▶ **PROBLEM STATEMENT**:
From the first line to the last, give the records again exactly.

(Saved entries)
+--

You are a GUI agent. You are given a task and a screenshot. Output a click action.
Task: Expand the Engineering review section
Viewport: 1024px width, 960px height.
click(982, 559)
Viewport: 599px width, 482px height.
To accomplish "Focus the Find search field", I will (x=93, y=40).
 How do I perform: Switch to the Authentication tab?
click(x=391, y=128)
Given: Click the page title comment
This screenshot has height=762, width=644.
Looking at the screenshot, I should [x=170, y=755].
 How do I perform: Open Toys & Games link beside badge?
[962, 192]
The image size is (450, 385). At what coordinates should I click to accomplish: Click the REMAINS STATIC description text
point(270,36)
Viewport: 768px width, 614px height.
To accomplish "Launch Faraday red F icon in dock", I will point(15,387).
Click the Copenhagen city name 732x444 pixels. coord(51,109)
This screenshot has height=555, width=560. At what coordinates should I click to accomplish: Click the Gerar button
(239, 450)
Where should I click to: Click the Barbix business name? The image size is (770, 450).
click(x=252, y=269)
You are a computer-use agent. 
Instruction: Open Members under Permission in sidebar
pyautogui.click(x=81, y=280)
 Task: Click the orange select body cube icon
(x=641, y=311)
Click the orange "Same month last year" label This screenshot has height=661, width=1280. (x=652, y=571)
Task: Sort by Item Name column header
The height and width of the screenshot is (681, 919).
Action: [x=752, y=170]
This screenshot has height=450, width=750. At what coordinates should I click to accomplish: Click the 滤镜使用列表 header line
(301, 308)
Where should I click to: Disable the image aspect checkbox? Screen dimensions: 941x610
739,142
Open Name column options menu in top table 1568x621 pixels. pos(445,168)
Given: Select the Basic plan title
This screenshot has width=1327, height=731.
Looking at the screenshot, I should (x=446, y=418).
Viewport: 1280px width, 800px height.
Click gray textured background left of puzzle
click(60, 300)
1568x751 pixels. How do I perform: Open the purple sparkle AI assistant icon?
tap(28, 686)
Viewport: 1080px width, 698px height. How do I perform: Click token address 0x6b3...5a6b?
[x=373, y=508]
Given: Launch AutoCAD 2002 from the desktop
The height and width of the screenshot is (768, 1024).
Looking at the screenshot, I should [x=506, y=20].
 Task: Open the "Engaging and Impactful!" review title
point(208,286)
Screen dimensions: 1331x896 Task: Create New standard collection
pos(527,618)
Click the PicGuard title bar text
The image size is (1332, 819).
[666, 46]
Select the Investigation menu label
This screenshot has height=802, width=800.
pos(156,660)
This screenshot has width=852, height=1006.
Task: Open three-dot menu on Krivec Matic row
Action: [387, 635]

+--

▶ **PROBLEM SOLUTION**:
You are a GUI agent. You are given a task and a screenshot. Output a click action.
Task: Expand the Engineering review section
Viewport: 1024px width, 960px height.
click(982, 559)
Viewport: 599px width, 482px height.
To accomplish "Focus the Find search field", I will (x=93, y=40).
 How do I perform: Switch to the Authentication tab?
click(x=391, y=128)
Given: Click the page title comment
This screenshot has height=762, width=644.
Looking at the screenshot, I should [x=170, y=755].
 How do I perform: Open Toys & Games link beside badge?
[962, 192]
The image size is (450, 385). At what coordinates should I click to accomplish: Click the REMAINS STATIC description text
point(270,36)
Viewport: 768px width, 614px height.
To accomplish "Launch Faraday red F icon in dock", I will point(15,387).
Click the Copenhagen city name 732x444 pixels. coord(51,109)
This screenshot has height=555, width=560. At what coordinates should I click to accomplish: Click the Gerar button
(239, 450)
Where should I click to: Click the Barbix business name? The image size is (770, 450).
click(x=252, y=269)
You are a computer-use agent. 
Instruction: Open Members under Permission in sidebar
pyautogui.click(x=81, y=280)
 Task: Click the orange select body cube icon
(x=641, y=311)
Click the orange "Same month last year" label This screenshot has height=661, width=1280. (x=652, y=571)
Task: Sort by Item Name column header
The height and width of the screenshot is (681, 919).
Action: [x=752, y=170]
This screenshot has height=450, width=750. At what coordinates should I click to accomplish: Click the 滤镜使用列表 header line
(301, 308)
Where should I click to: Disable the image aspect checkbox? Screen dimensions: 941x610
739,142
Open Name column options menu in top table 1568x621 pixels. pos(445,168)
Given: Select the Basic plan title
This screenshot has width=1327, height=731.
Looking at the screenshot, I should (x=446, y=418).
Viewport: 1280px width, 800px height.
Click gray textured background left of puzzle
click(60, 300)
1568x751 pixels. How do I perform: Open the purple sparkle AI assistant icon?
tap(28, 686)
Viewport: 1080px width, 698px height. How do I perform: Click token address 0x6b3...5a6b?
[x=373, y=508]
Given: Launch AutoCAD 2002 from the desktop
The height and width of the screenshot is (768, 1024).
Looking at the screenshot, I should [x=506, y=20].
 Task: Open the "Engaging and Impactful!" review title
point(208,286)
Screen dimensions: 1331x896 Task: Create New standard collection
pos(527,618)
Click the PicGuard title bar text
The image size is (1332, 819).
[666, 46]
Select the Investigation menu label
This screenshot has height=802, width=800.
pos(156,660)
This screenshot has width=852, height=1006.
Task: Open three-dot menu on Krivec Matic row
Action: [387, 635]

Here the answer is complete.